What the task requires> Render as a numbered list the lines from the one with "Click the word 'bullying' in the text" through the one with "tap(221, 404)", both included, leaving out blank lines and pictures.

Provided data>

## Start

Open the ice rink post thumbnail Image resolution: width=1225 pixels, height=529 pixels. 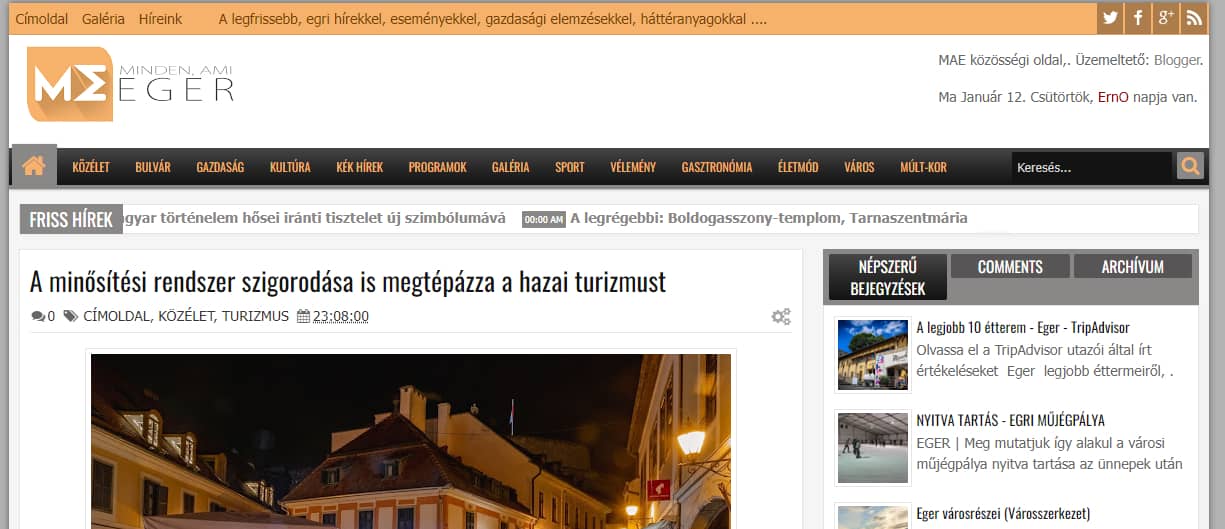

## End
## Start

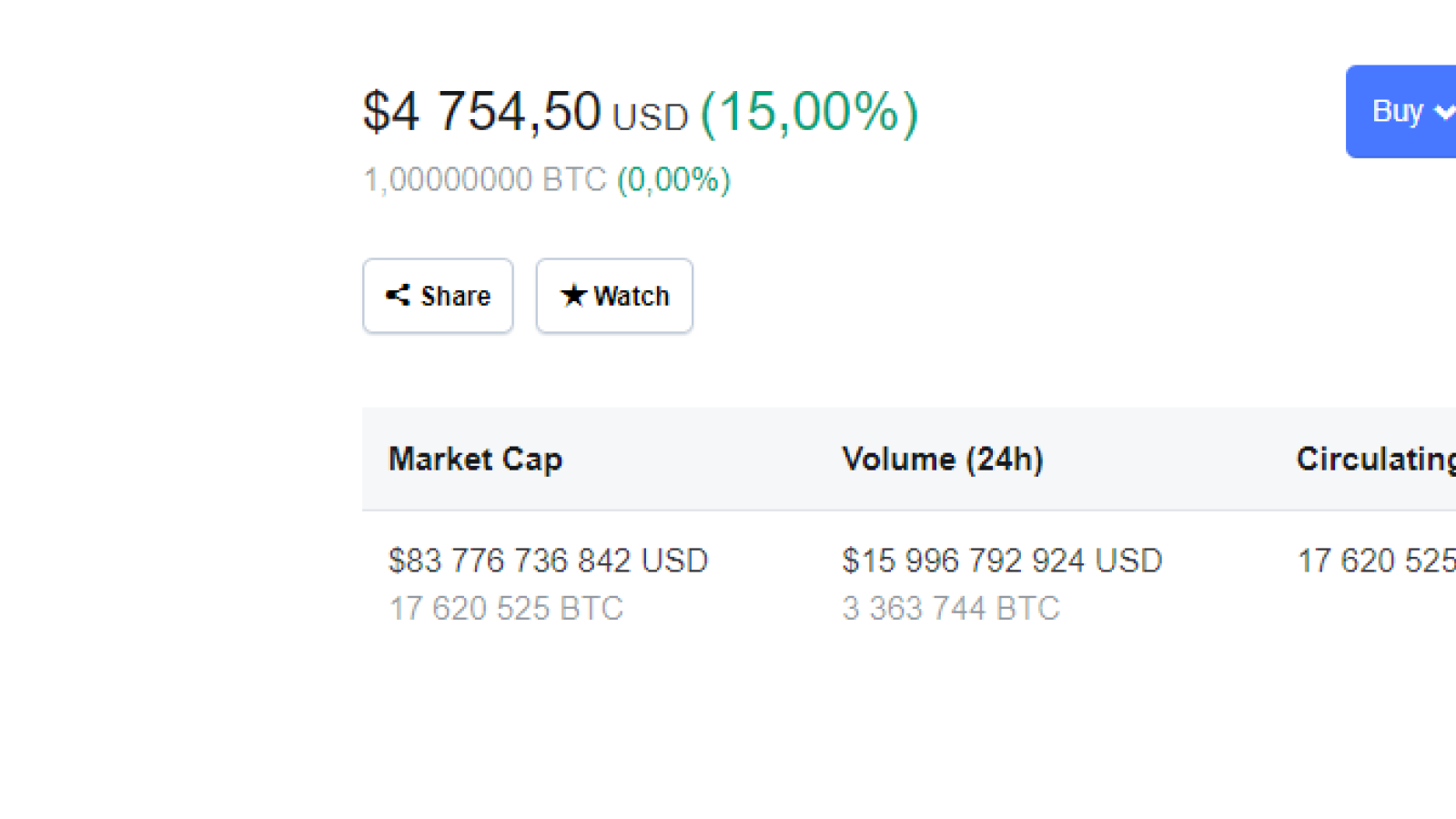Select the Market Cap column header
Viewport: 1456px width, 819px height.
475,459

## End
## Start

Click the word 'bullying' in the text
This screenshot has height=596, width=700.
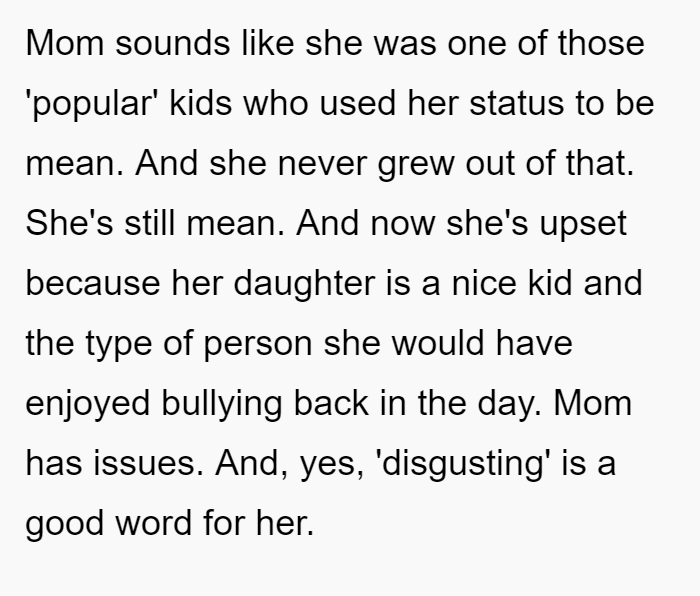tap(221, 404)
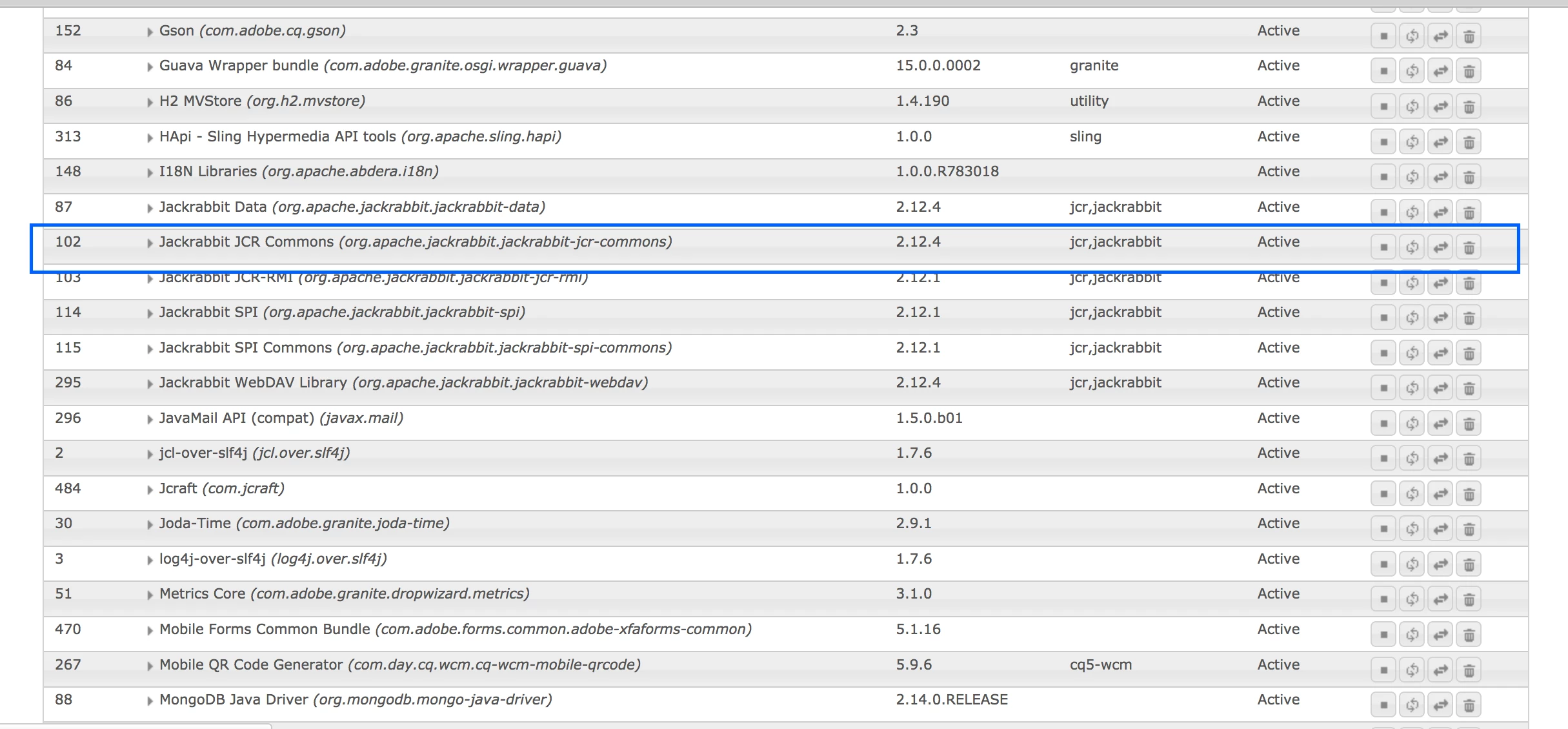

## End

Finished task>
1. Click the word 'bullying' in the text
2. This screenshot has height=596, width=700.
3. tap(221, 404)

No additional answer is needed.